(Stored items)
* * * * * * * * *
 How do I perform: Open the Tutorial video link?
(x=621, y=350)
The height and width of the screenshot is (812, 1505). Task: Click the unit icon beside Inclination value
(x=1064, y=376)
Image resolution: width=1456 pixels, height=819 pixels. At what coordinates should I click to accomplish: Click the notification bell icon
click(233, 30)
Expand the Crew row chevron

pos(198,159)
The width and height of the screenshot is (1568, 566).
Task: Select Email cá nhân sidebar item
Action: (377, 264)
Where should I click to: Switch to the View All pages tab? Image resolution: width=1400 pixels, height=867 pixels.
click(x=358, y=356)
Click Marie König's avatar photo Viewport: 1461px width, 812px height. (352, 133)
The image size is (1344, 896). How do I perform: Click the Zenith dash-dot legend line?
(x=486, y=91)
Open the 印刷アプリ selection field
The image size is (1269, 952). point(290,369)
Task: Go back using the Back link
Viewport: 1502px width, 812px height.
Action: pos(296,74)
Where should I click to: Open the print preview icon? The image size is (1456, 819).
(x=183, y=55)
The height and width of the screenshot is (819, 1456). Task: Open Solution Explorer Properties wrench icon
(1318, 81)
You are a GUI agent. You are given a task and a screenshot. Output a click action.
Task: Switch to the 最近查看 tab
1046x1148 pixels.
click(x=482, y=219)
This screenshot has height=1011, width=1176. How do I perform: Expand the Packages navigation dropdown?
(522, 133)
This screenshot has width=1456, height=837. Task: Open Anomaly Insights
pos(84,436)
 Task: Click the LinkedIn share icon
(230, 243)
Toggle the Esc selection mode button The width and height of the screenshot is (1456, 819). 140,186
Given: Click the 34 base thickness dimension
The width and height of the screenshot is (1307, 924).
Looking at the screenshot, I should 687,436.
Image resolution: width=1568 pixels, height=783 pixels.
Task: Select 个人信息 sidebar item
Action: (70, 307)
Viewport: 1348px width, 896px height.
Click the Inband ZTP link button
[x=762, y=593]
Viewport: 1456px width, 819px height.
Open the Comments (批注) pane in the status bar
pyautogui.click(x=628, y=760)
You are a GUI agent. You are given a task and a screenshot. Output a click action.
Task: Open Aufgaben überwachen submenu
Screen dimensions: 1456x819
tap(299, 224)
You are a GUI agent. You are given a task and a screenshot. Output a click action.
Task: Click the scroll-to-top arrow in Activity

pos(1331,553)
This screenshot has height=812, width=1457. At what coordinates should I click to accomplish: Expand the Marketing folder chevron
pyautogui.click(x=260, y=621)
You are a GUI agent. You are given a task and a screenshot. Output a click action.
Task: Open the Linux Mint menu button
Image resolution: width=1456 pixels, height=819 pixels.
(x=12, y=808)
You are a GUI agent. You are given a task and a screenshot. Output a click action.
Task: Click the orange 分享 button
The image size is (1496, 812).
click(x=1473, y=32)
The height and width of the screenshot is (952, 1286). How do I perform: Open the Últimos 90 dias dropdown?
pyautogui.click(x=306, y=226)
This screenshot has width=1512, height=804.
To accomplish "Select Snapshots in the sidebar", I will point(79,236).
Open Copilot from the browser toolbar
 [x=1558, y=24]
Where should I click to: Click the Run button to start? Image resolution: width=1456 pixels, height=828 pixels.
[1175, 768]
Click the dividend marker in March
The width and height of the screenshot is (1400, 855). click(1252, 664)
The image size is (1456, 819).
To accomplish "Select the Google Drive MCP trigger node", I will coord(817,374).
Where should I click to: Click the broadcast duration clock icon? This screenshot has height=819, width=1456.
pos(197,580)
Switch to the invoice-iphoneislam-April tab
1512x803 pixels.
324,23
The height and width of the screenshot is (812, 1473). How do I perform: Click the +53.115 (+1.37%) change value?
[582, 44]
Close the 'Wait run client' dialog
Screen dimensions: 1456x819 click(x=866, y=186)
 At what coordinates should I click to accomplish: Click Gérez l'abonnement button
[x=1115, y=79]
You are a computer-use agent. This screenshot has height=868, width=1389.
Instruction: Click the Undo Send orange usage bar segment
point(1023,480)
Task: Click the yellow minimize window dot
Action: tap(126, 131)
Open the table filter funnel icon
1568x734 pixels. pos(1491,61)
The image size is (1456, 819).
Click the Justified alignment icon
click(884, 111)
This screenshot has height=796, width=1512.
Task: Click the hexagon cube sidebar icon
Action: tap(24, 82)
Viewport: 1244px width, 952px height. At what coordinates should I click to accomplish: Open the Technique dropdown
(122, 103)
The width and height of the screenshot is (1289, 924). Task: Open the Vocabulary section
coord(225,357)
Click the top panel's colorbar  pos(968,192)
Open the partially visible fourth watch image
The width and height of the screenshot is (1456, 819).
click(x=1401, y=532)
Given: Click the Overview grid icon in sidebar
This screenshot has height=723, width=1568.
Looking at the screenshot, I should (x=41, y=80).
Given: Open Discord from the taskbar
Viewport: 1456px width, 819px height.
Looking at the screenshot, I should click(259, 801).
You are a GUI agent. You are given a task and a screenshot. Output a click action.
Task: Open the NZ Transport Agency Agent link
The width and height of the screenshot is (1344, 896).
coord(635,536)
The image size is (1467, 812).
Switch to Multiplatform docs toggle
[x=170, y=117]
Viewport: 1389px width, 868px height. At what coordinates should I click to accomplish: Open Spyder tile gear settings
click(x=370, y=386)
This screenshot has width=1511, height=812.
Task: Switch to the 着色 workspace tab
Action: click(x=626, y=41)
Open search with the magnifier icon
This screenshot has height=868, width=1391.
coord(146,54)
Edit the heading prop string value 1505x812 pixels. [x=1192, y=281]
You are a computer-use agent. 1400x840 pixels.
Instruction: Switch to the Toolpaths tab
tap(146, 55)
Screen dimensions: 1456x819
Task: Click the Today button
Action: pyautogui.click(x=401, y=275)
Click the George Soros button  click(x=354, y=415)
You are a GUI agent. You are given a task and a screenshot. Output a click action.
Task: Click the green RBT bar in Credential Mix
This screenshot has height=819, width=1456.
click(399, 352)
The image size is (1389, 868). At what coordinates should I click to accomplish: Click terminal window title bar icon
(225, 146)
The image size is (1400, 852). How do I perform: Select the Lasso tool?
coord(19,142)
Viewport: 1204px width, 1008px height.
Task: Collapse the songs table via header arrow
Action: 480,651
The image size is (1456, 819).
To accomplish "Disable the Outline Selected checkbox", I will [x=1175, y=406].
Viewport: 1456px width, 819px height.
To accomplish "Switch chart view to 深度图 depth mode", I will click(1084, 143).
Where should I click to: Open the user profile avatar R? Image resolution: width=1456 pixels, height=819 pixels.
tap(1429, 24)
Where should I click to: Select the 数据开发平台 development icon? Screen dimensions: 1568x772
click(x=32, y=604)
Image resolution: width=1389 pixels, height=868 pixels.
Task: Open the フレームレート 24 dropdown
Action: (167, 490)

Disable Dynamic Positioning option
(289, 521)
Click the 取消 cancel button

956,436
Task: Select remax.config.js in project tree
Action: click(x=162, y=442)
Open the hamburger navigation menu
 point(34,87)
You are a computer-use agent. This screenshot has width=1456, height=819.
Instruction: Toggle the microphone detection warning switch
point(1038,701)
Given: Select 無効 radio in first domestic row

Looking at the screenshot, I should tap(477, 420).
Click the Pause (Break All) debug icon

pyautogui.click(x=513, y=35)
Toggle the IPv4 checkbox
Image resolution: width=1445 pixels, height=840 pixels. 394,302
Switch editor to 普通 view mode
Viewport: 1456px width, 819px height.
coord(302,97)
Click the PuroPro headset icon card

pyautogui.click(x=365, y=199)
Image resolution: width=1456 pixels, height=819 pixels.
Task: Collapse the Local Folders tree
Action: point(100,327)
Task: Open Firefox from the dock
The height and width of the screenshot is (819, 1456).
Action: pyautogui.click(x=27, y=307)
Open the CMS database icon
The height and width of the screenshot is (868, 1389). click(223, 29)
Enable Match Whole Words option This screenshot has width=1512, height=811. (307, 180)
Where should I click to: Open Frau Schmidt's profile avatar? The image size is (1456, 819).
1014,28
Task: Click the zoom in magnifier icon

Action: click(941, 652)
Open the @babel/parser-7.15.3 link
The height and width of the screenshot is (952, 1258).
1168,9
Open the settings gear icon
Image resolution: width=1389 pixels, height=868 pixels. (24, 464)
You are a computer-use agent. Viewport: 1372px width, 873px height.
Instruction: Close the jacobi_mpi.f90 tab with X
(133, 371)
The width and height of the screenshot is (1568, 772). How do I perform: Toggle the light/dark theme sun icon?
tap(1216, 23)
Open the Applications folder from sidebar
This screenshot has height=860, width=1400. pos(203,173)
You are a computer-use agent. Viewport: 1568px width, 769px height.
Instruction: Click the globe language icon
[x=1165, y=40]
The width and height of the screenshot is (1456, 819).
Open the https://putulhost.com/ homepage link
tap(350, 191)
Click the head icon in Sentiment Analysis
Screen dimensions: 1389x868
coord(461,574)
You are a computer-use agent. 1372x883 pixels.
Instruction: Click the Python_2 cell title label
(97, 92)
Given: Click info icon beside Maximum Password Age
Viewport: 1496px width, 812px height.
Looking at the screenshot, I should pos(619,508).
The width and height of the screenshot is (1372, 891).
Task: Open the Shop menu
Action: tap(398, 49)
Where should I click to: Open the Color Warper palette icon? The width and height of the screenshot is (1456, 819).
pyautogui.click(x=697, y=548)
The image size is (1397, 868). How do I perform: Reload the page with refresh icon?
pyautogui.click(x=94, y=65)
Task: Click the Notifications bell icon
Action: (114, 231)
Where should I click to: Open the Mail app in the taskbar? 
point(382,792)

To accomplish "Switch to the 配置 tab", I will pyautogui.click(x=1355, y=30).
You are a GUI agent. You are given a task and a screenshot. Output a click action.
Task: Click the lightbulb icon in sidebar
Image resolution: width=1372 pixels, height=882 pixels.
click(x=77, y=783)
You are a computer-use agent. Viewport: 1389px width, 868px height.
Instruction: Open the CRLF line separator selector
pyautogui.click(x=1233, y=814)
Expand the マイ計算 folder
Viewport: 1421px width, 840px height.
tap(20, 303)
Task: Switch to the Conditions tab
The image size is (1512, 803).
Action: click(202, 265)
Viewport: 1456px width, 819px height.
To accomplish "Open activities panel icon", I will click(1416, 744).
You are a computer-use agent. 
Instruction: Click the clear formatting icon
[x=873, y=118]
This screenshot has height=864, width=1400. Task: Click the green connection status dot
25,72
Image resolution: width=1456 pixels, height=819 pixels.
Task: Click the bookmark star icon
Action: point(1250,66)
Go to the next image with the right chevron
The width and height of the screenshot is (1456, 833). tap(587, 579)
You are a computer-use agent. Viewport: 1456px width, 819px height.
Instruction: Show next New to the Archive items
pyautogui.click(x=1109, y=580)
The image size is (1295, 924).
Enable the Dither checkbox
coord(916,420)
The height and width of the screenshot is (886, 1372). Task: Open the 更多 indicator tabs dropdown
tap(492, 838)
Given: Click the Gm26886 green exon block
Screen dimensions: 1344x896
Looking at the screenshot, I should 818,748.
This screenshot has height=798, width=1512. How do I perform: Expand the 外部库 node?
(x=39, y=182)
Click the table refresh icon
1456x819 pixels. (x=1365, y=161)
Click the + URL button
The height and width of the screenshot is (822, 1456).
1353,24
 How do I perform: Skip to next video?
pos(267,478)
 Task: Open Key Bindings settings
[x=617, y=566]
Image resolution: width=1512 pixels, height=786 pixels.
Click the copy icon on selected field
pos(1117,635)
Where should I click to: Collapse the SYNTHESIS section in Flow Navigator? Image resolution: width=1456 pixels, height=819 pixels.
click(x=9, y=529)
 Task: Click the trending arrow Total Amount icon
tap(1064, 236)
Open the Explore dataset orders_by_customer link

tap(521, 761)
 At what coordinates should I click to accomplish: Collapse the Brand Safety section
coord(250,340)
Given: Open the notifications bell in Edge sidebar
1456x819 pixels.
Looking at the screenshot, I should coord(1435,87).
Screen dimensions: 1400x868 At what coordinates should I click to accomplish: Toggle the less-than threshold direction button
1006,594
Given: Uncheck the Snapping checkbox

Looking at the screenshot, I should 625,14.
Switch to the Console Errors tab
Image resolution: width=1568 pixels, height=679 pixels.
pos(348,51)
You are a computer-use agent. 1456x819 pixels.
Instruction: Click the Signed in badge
* * * * * * * * *
● **Exercise prompt**:
Take every line from the data that includes the word "will".

● **Reply**:
To accomplish "Select Snapshots in the sidebar", I will point(79,236).
To accomplish "Select the Google Drive MCP trigger node", I will coord(817,374).
To accomplish "Disable the Outline Selected checkbox", I will [x=1175, y=406].
To accomplish "Switch chart view to 深度图 depth mode", I will click(1084, 143).
To accomplish "Switch to the 配置 tab", I will pyautogui.click(x=1355, y=30).
To accomplish "Open activities panel icon", I will click(1416, 744).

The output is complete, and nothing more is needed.